Canada geese are not native to the New York City area and are widely considered a nuisance, not only because of the threat to planes but also because of the damage they wreak and droppings they leave behind in parks and golf courses. A plan last year to kill hundreds of geese at New York City parks met with opposition.
The USDA has wildlife-control contracts at most of New York's airports including Kennedy, LaGuardia and Westchester. Besides rounding birds up and gassing them - or euthanizing them, as the agency prefers - its methods include scaring the geese with starter pistols, shooting them with real guns and putting corn oil on their eggs to smother the embryonic chicks.
There is one dog whose job is herding geese, but the USDA does not use the falconers who previously patrolled Kennedy. Gosser said a falcon can scare small birds away, "but it's not going to scare a goose. It won't scare many of the gulls either."
Bird strikes will never be eliminated, he said, "as long as birds fly and people fly."

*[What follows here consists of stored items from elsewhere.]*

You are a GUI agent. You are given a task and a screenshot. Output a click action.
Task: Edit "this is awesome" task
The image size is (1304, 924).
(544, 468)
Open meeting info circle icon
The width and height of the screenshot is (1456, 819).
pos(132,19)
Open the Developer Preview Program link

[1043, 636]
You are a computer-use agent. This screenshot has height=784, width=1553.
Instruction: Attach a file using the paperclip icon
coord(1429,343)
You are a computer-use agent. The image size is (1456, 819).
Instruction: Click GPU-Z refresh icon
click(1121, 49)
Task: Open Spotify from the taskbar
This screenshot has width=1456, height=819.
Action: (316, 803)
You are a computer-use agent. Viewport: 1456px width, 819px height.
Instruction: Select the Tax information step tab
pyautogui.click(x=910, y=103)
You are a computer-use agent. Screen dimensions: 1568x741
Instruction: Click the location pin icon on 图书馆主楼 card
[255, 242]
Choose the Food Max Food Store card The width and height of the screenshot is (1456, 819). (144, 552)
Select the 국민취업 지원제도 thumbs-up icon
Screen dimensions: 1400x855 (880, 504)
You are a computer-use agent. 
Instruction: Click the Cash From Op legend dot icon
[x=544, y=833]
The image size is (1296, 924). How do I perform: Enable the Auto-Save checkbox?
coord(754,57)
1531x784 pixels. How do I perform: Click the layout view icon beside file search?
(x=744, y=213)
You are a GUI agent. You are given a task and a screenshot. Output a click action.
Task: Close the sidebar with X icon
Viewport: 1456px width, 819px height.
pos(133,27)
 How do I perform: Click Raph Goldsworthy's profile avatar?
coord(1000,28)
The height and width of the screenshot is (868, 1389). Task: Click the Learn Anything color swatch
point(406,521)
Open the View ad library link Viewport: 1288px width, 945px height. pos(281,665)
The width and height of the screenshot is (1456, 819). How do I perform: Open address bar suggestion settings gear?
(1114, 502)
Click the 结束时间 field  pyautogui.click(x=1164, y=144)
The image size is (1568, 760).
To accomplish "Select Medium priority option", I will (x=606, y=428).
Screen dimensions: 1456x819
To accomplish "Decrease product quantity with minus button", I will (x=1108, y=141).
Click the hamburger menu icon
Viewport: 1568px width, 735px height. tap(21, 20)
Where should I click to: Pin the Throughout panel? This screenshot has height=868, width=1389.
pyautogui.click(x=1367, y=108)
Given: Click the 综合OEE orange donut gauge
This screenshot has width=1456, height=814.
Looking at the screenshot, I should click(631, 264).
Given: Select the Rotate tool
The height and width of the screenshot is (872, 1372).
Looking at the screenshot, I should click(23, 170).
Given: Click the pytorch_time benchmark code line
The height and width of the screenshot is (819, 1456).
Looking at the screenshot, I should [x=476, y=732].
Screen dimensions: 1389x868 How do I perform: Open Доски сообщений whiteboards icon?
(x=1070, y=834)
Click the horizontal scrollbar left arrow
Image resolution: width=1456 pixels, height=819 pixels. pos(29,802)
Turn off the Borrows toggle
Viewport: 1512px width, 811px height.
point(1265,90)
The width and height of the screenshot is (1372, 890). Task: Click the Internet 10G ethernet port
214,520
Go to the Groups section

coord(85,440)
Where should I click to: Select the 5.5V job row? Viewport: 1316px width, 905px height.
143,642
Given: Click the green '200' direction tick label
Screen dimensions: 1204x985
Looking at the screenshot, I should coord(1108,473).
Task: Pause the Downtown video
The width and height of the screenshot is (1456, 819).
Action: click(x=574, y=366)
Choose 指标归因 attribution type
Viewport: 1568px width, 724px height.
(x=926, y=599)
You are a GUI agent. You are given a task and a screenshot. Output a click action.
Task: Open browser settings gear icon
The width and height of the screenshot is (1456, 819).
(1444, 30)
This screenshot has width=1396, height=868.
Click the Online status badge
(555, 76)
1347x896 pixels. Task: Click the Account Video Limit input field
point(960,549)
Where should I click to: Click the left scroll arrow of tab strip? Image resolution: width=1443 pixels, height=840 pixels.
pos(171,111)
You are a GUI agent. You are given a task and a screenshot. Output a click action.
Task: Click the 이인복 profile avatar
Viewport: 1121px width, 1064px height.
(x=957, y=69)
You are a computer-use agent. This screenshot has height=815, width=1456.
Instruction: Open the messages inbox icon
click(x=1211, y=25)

Most bird strikes don't damage planes or force emergency landings. Ralph Paduano, a United Continental pilot who has flown for 26 years, said he has hit birds both on takeoff and on landing.
"We can't really do anything about it. ... If I was actually to see the birds I can't make any drastic maneuvers to avoid them."
But there is evidence that bird-control efforts near airports are paying off.
Richard Dolbeer of the USDA, who authored a 2011 report on trends in bird strikes over 20 years, found that an increasing proportion of bird strikes are happening at altitudes greater than 500 feet, which means they're occurring away from airports. Flight 1549, for example, was hit by birds at 2,800 feet, 4.5 miles from LaGuardia.
In order to prevent bird strikes at all altitudes, the study recommends measures such as refining bird-detecting radar systems and researching avian perception in order to develop aircraft lights that would repel birds.
Those measures would be favored by animal activists like Birnkrant.
"The killing just doesn't work," she said. "We have to focus on learning to coexist with these birds."